Audio add music + outro (not currently using this, need to think about music more):
```
python experimental/add-music.py --input=audio/20231129-synthetic.mp3
```

### Images
```
python scripts/ttv-generate.py --input=source/test-post/
```
Optionally, one can provide a HuggingFace dataset where the images will be uploaded, so the podcast show notes can have clickable links, e.g. (--do_not_gen is for not burning extra GPUs):
```
python scripts/ttv-generate.py --input=examples/test-post/ --do_not_gen --hf_fig_dir=natolambert/interconnects-figures
Podcast figures:
Figure 1: https://huggingface.co/datasets/natolambert/interconnects-figures/resolve/main/test-post/img_003.png
```

### Video
```
python scripts/ttv-merge.py --input=source/test-post/
```

----
## Generated research video
Sick of workshopping 3-5minute videos no one watches? Use this tool! An example video is [here](https://youtu.be/mc-QmqMPhSA) and included in `examples/research-talk`.
This section requires `imagemagick`:
```
brew install imagemagick
```
Source code is provided in `examples/research-talk`.
Ultimately, you must download a pdf of slides from google slides / powerpoint / etc and write a script.

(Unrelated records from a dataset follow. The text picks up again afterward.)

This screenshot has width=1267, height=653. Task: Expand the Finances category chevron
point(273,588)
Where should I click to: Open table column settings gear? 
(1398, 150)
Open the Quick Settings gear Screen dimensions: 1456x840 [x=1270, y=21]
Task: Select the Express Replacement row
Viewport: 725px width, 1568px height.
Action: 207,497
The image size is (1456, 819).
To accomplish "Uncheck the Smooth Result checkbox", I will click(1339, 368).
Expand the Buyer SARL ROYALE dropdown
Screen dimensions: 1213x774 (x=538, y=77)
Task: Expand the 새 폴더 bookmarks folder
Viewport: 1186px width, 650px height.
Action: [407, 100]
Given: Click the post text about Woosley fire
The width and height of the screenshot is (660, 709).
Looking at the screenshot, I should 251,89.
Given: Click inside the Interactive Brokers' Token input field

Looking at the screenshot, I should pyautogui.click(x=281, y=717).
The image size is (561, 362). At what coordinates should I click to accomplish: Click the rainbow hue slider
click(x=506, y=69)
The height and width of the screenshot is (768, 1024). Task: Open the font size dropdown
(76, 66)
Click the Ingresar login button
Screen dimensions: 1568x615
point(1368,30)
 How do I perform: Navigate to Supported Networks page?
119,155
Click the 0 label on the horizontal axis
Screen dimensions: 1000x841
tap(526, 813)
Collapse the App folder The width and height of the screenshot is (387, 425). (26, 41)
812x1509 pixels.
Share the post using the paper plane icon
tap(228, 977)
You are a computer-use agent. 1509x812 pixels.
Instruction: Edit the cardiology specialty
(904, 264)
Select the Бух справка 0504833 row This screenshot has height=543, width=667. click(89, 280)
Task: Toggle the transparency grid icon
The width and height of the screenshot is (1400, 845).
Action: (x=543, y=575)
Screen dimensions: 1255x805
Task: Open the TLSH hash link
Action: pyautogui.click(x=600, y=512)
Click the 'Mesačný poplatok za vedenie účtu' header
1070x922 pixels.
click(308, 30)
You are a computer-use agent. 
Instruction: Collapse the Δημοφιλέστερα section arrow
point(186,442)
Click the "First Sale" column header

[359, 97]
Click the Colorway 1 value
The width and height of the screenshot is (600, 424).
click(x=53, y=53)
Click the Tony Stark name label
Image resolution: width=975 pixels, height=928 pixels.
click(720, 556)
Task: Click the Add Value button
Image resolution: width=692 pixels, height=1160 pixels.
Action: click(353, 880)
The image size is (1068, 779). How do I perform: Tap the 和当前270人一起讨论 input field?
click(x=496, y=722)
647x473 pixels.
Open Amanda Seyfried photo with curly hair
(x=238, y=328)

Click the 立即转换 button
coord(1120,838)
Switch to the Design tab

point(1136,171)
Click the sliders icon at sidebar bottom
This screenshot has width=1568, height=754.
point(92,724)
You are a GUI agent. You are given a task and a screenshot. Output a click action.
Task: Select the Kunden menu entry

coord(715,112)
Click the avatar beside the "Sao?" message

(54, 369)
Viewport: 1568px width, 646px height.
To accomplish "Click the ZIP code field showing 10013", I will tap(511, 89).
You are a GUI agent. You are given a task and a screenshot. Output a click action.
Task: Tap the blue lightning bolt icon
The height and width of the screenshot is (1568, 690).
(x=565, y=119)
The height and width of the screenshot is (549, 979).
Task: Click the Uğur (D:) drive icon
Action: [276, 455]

To create the PNG files in the right format, do the following:
```
convert -density 300 examples/research-talk/research-talk/talk.pdf -quality 100 examples/research-talk/images/img_%03d.png
```

To use the `interconnects-tools`:
```
python scripts/create-config.py examples/research-talk/
python scripts/tts.py --input=examples/research-talk/ --ignore_title
python scripts/ttv-merge.py --input=examples/research-talk/ --ignore_title
```

To speed up the final video to your desired length, do the math, then use the following command:
```
ffmpeg -i input.mp4 -filter_complex "[0:v]setpts=PTS/(SPEED_FACTOR)[v];[0:a]atempo=SPEED_FACTOR[a]" -map "[v]" -map "[a]" output.mp4
```
Here's an example for 10%:
```
ffmpeg -i examples/research-talk/video.mp4 -filter_complex "[0:v]setpts=PTS/1.1[v];[0:a]atempo=1.1[a]" -map "[v]" -map "[a]" output.mp4
```

### Other ffmpeg
Generate silence:
```
ffmpeg -f lavfi -i anullsrc=r=44100:cl=stereo -t 0.5 silence.mp3
```

## Tips

* Use shorter sequeneces, 11labs tends to have volume drift on longer segments.
* Weird file paths can cause bugs still (such as () at the end of an image file).

## TODO list
Keeping note of features I want to add in a lazy manner:
* Adding list of figures to podcast shownotes + link because inserting them is hard.
* Verify that the try-except block in `tts.py` works as intended.
* Acronym management (so the audio is not weird).
* Additional voice for quote blocks.